Andrija Čubranović (fin du xvie s.), avec sa Gitane, donna un curieux poème d’amour sur le mode satirique. Tandis que la poésie épique est cultivée à Split avec Marko Marulić (1450-1524), auteur de Judita (1501, publié en 1521), et à Zadar par Petar Zoranić († 1543 ou 1569) et Brne Karnarutić (v. 1520 - v. 1573), la poésie dramatique, issue des mystères, s’appuie d’abord sur des thèmes religieux (Mavro Vetranović [1482-1576]), puis laïques (Hanibal Lucić [v. 1485-1553]). La tragédie doit ses œuvres majeures à Savko Gucetić (1531-1603), puis à Dominko Zlatarić (1558-1613), et la comédie est illustrée par Marin Držić (1508-1567), dont l’Oncle Maroje (1550) reste l’un des chefs-d’œuvre du théâtre yougoslave. Il faut noter aussi que la Réforme a donné un certain essor à la littérature « technique » en parler kajkavien.

Par la suite, dans une période intermédiaire, la littérature ragusaine continue sur sa lancée dans des genres variés : la lyrique amoureuse s’affine et devient moins maniérée avec Ivan Bunić (1591-1658), Horacije Mažibradić (v. 1570-1639), Vladislav Menčetić (1600-1666). La poésie satirique, avec le Derviche de Stijepo Djurdjević (1579-1632) et Marunka d’Ignjat Djurdjević (1675-1737), donne deux modèles du genre. La poésie épique a permis à Ivan Gundulić (v. 1589-1638) de donner sa mesure avec l’épopée malheureusement inachevée d’Osman, où la forme classique s’allie à un fond romantique. Il est aussi l’auteur d’un monologue lyrique, les Larmes du fils prodigue, et du jeu pastoral de Dubravka. Junije Palmotić (1606-1657) est l’auteur de tragi-comédies aux intrigues compliquées.
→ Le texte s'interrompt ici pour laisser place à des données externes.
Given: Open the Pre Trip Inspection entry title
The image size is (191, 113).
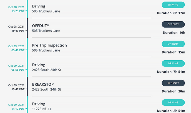Looking at the screenshot, I should pos(49,45).
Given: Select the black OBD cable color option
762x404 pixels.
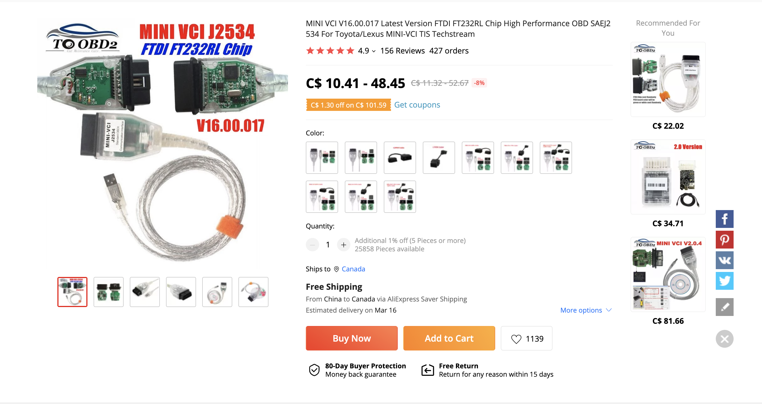Looking at the screenshot, I should click(400, 158).
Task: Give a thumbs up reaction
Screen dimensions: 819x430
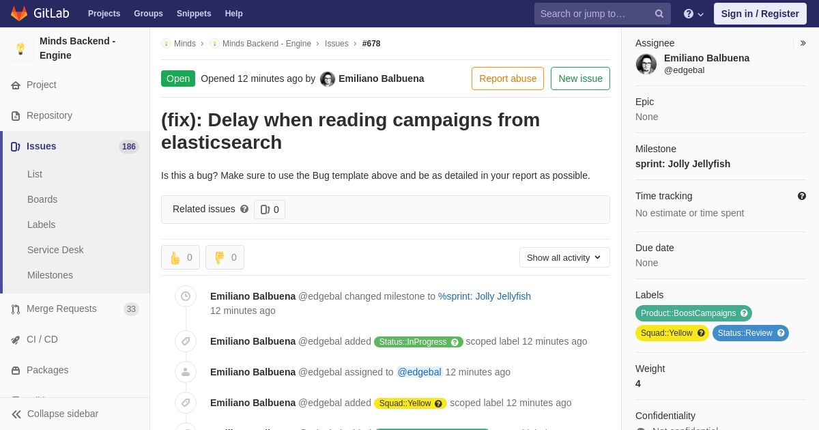Action: click(180, 257)
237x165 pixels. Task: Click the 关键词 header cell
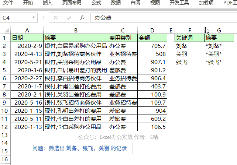pos(189,38)
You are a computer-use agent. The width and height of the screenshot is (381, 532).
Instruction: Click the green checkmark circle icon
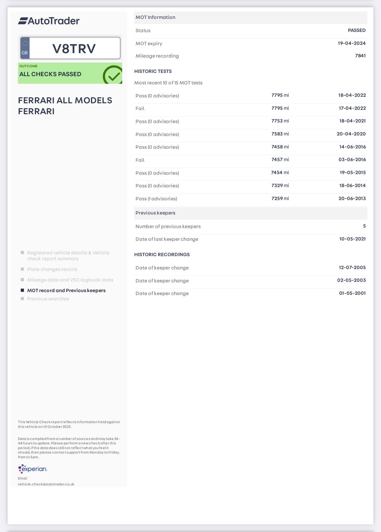113,75
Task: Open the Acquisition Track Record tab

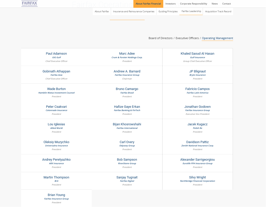Action: (218, 11)
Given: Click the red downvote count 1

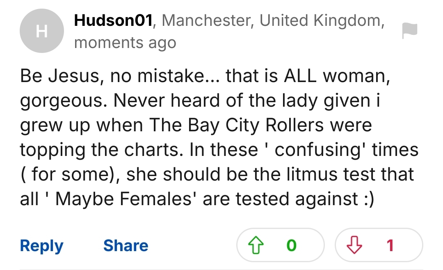Looking at the screenshot, I should pyautogui.click(x=390, y=245).
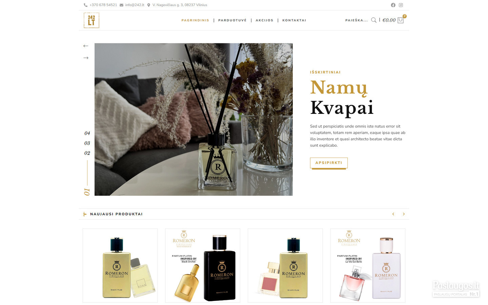Open the Black Orchid inspired perfume product

click(203, 265)
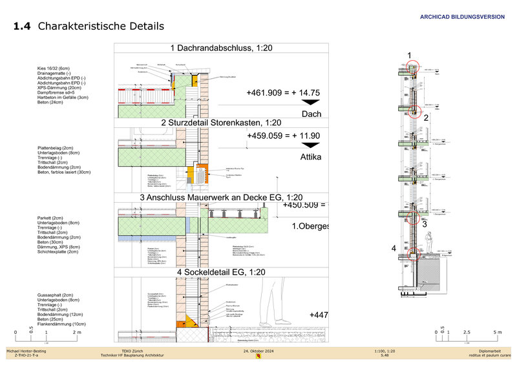Select red detail circle 4 at building base
This screenshot has width=517, height=365.
[408, 255]
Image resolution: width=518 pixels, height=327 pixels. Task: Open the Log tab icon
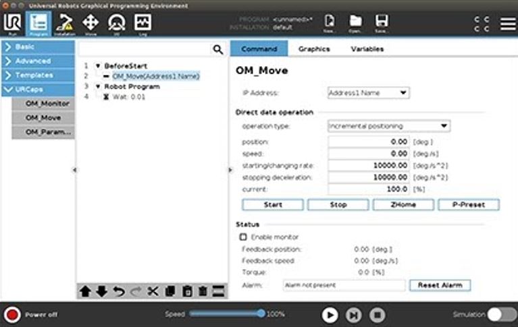click(x=143, y=23)
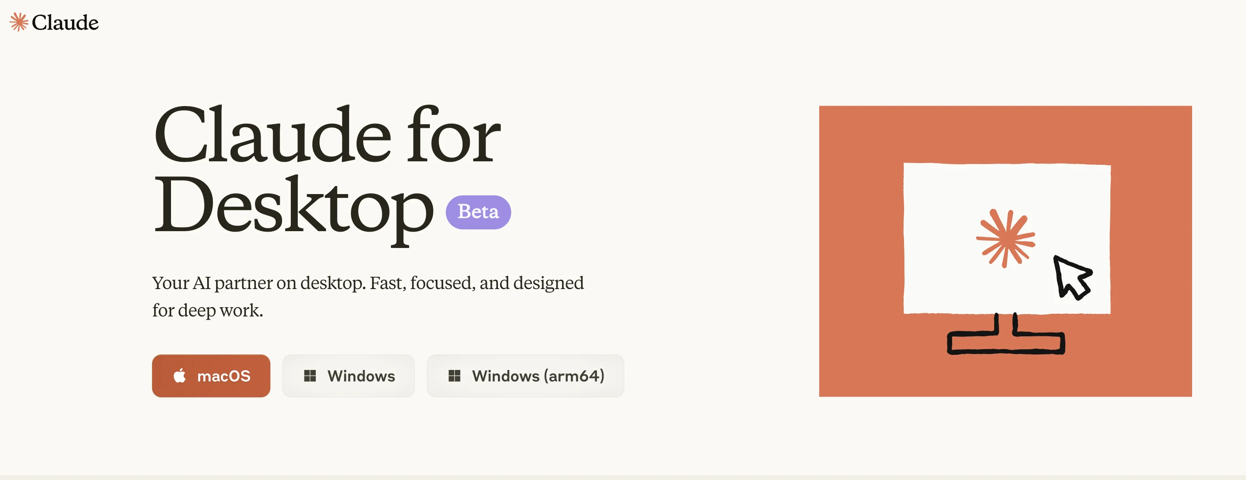1246x480 pixels.
Task: Click the word "for" in the large heading
Action: [x=453, y=135]
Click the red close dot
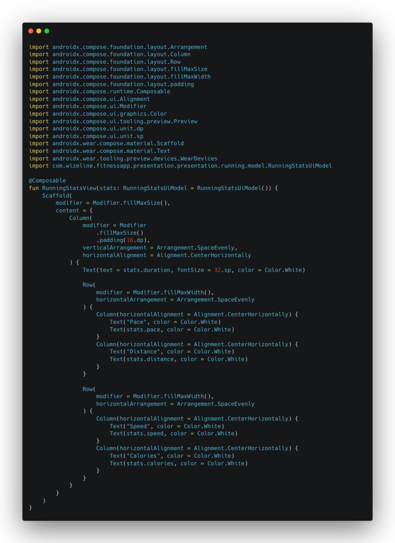Image resolution: width=395 pixels, height=543 pixels. coord(31,31)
La prose continue d’occuper une place inférieure. On notera toutefois la traduction de l’Ancien et du Nouveau Testament par Bartol Kačić (1575-1650), auteur d’une grammaire de la langue populaire. Pendant la Contre-Réforme, on ne peut guère citer que le poète lyrique Franjo Krsto Frankopan, mort décapité pour avoir comploté en 1671 contre les Habsbourg.

Après 1750, les premières manifestations d’un sentiment national apparaissent. Le joug turc se relâche, de nombreux étrangers visitent le pays et laissent des relations de leurs voyages. Le moine franciscain Andrija Kačić Miošić (1704-1760) écrit en prose et en vers dans le mètre de la chanson populaire ses Entretiens familiers sur la nation slave (1756), qui ont jusqu’en Allemagne un succès considérable. Rappelons, à titre anecdotique, que le dernier représentant de la littérature ragusaine, auteur de poésies dans le style populaire, était français d’origine : Marc Bruère-Desrivaux (1774-1823), dit Marko Bruerović.

Allant de pair avec l’éveil du sentiment national, le besoin se fit sentir d’une langue unifiée. Ljudevit Gaj (1809-1872) a eu le mérite de comprendre que la meilleure solution était le štokavien (commun au serbe et au croate). Renonçant au dialecte kajkavien, plus spécifiquement croate, il a eu une grande influence avec sa revue Danica (l’Étoile du matin), porte-parole de l’illyrisme. À ce mouvement se rattache Ivan Mažuranić (1814-1890), auteur du poème la Mort de Smail-aga Čengić (1846). Sous l’influence de l’illyrisme se crée un théâtre à sujets croates, la critique littéraire apparaît et l’exemple des écoles occidentales donne toute sa vigueur au sentiment national retrouvé.

On ne peut guère mettre à l’actif de la poésie préromantique que les Iskrice (Étincelles) de Niccolo Tommaseo (1802-1874), composées en italien et traduites par l’auteur. Par contre, le théâtre se développe avec Dimitrije Demeter (1811-1872), auteur notamment du drame national Teuta (1844). La prose, par un travail lent et obscur, prépare l’avenir.